Mental asylum. Picture it. What do you see?
Perhaps visions of creepy abandoned institutions where wild-eyed doctors used ice picks to perform lobotomies come to mind. Or maybe asylum invokes memories of the 1948 movie, The Snake Pit, in which Olivia de Havilland, playing a woman with schizophrenia, is subjected to shock therapy and hypnotherapy. Or maybe asylum makes you think of Ken Kesey’s 1975 movie, One Flew Over the Cuckoo’s Nest, in which Nurse Ratched torments McMurphy. Whatever the association, I’ll bet it’s not positive.
Now, in an article published last week in the Journal of the American Medical Association1, Zeke Emanuel and bioethicists from the University of Pennsylvania say that, to improve long-term psychiatric care, we should bring back the asylum.
Don’t people with mental illness have enough problems? Stigma is rampant. Care is largely unavailable and unaffordable. Medications have horrific side effects. Laws prohibit families from helping.
While the original intent of asylums was to offer protected places of safety, sanctuary, and healing, asylums have had negative associations for decades. They were austere, secluded places where people with schizophrenia and manic depression were abandoned and abused under the auspices of care.
The Penn scholars may as well have encouraged us to build more “Funny Farms” or “Loony Bins.” These bioethicists should recognize the harm in their cavalier choice of words. Couldn’t they have chosen a less provocative term?
The bioethicists are right, however, about the need for more resources and a full continuum of care to treat people with mental illness. We need more psychologists, psychiatrists, and social workers. We need more inpatient beds and integrated outpatient therapies so that fewer people with mental illness are homeless or imprisoned. We need to overhaul the infrastructure for caring for people with serious mental illness.
For the past decade, I’ve had a front-row seat to the horrors of our mental health system. When my 12-year old daughter Sophie couldn’t focus long enough to do 15 minutes of homework, it took 6 weeks to get an appointment with a psychiatrist. When 13-year old Sophie stole from her cousin, cut herself, and pulled hairs out of her head one at a time, it took 4 months to find a competent therapist with available appointments. Getting these two professionals to coordinate care never happened. When a wild-eyed 16-year old Sophie suffered a psychotic break and told my husband and me she had to run off with a pervert she’d met on the Internet or else he would kill us all, my husband took her to the local crisis center where he and Sophie waited 20 hours for a bed in the Child and Adolescent Psychiatric Unit. When 18-year old Sophie, diagnosed with bipolar disorder and borderline personality disorder, threatened to kill herself, she was placed in the hospital’s dual diagnosis ward where she met dozens of drug addicts. Soon after her release, Sophie became a drug addict herself. Although every one of Sophie’s doctors said she was too sick to make competent decisions about her health care, there was nothing they or my husband and I could do to help her.
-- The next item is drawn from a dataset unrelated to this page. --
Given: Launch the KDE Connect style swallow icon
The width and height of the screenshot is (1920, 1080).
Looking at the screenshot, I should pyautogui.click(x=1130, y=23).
For the past four years Sophie has been addicted to drugs, in and out of prison, and homeless. It didn’t have to be this way. Sophie and many other people with serious mental illness could be helped with the support of appropriate resources and policies.
Over the course of her decade long struggle with mental illness, sometimes Sophie has been able to function on her own, sometimes she’s needed community support, and sometimes she’s been so psychotic that she’s needed inpatient care to protect her from harming herself.
To be sure, some mental health advocates shun any talk of inpatient care, contending that even the most seriously mentally ill people don’t benefit from hospital care. Quite understandably, they fear asylums that warehoused and abused people with mental illness as the rest of society forgot about them. But Sophie’s experiences assure me that they are wrong. There is a real need for aggressively expanding the presence of residential mental health facilities.
Bioethicists have an important role to play in improving life for people with mental illness. Their thoughts about controversial ethical issues, values, and allocation of scarce resources can propel us toward a future in which resources exist to support people with serious mental illness. But bioethicists must understand the shameful way people with mental illness have been and still are treated, choose their words carefully, and stop needlessly stirring the pot. Perpetuating stigma and magnifying the indignities that people with serious mental illness suffer benefits no one.